The prolific British director Michael Winterbottom has done Hardy twice: "The Claim" (2000) was "The Mayor of Casterbridge" relocated to a 19th-century American mining outpost, while "Jude" (1996), starring Christopher Eccleston and Kate Winslet, was a strong production that nevertheless misread the novel. (Eccleston's grinning Jude comes off as a psychopath looking for someone to rape.)
The BBC's 1971 "Jude the Obscure," shown that same year in the U.S. on "Masterpiece Theatre," is not as daring or stylish as Winterbottom's movie, but it is an accurate rendition of the novel.
Dashed dreams
At the start, little orphan Jude Fawley is distressed that schoolmaster Richard Phillotson is moving out of Jude's great-aunt's house and heading to the great seat of knowlege, Christminster (read Oxford), where he hopes to earn a degree and become a professor. Jude grows up dreaming of reaching Christminster himself and becoming a doctor of divinity. The country boy had been taught a little Greek and Latin by Phillotson and now steeps himself in the classics and the Bible. But as a young man (played by Robert Powell) he must make a living, and so apprentices as a stone mason.
The beginning of the end of Jude's dreams comes early on, when he is pressured into marriage by a country girl, Arabella (Alex Marshall); she soon abandons him, allowing him to pursue Sue Bridehead, a cousin with whom he has formed a deeper relationship. Sue (Fiona Walker) is Hardy's depiction of the new modern woman: self-possessed, intellectual, sexually open (if not quite willing to do it) and nonconformist.
Sue is both Jude's savior and his curse, and the reappearance years later of Arabella and Phillotson -- each with their own selfish agenda -- makes Jude's chances of ever being more than an obscure laborer slimmer and slimmer.
Sound of sadness
Right from the dynamic theme music, Hardy's tragic outlook is always hovering in the atmosphere during this six-hour miniseries as we come to understand that it is the characters' flaws -- Jude's single-mindedness, Sue's hypocrisy -- as much as the suffocating English class system and Victorian beliefs that will bring Jude down.
Most scenes are, in the style of British dramas of the time, long and talky. But it's good talk and Powell and Walker skillfully carry most of the load. The supporting cast, down to the last stone cutter or pub dweller, is perfect. (There's also some nudity from Marshall and Walker, a reminder of one reason not-so-studious young guys occasionally tuned in to PBS' British imports.)
THE DVD
Koch Vision has split the six-part miniseries over two one-sided discs, with each episode running about 45 minutes. The picture is standard 4:3 full-screen, the sound Dolby Digital.

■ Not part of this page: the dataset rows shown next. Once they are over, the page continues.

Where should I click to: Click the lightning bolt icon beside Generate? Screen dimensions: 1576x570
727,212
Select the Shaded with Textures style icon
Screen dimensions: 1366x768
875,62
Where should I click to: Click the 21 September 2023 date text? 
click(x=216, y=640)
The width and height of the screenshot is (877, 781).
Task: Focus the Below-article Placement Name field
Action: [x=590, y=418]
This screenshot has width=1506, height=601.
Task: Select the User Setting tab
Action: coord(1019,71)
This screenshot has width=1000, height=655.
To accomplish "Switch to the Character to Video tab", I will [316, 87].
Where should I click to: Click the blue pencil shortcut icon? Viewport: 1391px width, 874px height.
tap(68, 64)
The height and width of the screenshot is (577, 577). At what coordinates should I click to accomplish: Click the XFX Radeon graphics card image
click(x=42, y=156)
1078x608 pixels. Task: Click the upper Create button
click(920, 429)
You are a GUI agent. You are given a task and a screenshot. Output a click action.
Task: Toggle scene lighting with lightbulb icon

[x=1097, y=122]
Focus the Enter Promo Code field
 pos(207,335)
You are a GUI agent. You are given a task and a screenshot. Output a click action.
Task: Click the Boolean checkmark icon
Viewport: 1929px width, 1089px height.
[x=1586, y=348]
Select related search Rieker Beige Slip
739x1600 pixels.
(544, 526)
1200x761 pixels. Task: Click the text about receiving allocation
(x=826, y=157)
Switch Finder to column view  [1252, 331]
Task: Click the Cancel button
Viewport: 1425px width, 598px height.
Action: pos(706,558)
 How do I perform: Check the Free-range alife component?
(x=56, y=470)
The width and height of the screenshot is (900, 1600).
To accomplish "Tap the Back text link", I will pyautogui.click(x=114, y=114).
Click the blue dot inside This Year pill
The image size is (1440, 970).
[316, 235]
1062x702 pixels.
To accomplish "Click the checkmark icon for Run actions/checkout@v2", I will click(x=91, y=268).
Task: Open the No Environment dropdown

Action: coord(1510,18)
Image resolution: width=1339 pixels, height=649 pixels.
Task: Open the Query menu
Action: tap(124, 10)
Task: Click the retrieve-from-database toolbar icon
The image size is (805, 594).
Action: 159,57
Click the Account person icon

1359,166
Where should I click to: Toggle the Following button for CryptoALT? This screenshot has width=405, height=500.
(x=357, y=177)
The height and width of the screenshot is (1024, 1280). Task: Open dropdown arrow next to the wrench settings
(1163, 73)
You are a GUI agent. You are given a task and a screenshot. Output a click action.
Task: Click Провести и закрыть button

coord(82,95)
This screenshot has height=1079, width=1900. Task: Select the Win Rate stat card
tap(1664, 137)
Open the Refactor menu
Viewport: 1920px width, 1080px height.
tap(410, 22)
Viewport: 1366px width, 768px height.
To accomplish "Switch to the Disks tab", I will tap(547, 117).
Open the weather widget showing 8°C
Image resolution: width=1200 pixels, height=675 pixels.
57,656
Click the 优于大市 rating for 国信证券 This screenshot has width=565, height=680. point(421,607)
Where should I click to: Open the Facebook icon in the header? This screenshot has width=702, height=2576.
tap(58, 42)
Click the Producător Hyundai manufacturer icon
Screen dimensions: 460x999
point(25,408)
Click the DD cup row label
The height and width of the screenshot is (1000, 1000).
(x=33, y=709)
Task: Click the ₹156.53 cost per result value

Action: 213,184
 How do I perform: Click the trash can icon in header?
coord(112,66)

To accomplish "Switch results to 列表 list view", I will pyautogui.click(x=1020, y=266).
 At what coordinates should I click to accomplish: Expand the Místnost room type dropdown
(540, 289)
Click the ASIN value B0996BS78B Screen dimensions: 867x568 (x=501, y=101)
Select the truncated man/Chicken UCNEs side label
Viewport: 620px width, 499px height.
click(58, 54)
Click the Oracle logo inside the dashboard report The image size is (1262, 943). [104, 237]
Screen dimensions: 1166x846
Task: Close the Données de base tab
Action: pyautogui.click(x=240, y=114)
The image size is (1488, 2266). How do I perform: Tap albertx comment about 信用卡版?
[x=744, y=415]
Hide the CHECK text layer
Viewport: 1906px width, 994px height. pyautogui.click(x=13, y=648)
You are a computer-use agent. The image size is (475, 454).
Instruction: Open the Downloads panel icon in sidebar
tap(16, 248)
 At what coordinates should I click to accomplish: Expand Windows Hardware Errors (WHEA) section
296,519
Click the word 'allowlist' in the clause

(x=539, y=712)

The 35-year-old production was shot entirely on videotape, but the transfer is superb -- crisp, colorful and looking as fresh as yesterday's episode of "The Young and the Restless."
The main menu of each disc highlights three episodes, and within those episodes, the action is broken down into 11 chapters.
There are no extras save for a promo for Koch Vision's BBC Dickens collection and a DVD-ROM link to the label's Web site. The program's rustic characters speak in authentic Hardy-territory accents that may be a strain to some American ears, yet there are no options for subtitles or close-captioning. The enclosed booklet is merely a brochure for other Koch DVDs.
FINAL THOUGHTS
"Jude the Obscure" was shown during "Masterpiece Theatre's" first season, in 1971, and has been virtually unseen in the U.S. since. So, for English Lit majors and other fans of classic drama, this DVD is a welcome sight indeed, even if it is a bare-bones affair. The shot-on-video production -- mostly done in studio, with occasional escapes to the English countryside -- is typical of its time but is in pristine shape.
The performances are fine from top to bottom, though it all hinges on the impassioned, poignant work of Robert Powell and Fiona Walker. Fans of the sublime 1978 adaptation of Alan Ayckbourn's "The Norman Conquests" (still not on DVD!) will get a kick out of seeing that production's caustic Walker here looking and acting much more demure.
The four-hour-plus running time allows a complete telling of Hardy's story -- it's not a substitute for the great novel, but it is a moving representation. So, for most casual viewers, this is a recommended DVD; for serious Hardy lovers (and we know who we are), make that highly recommended.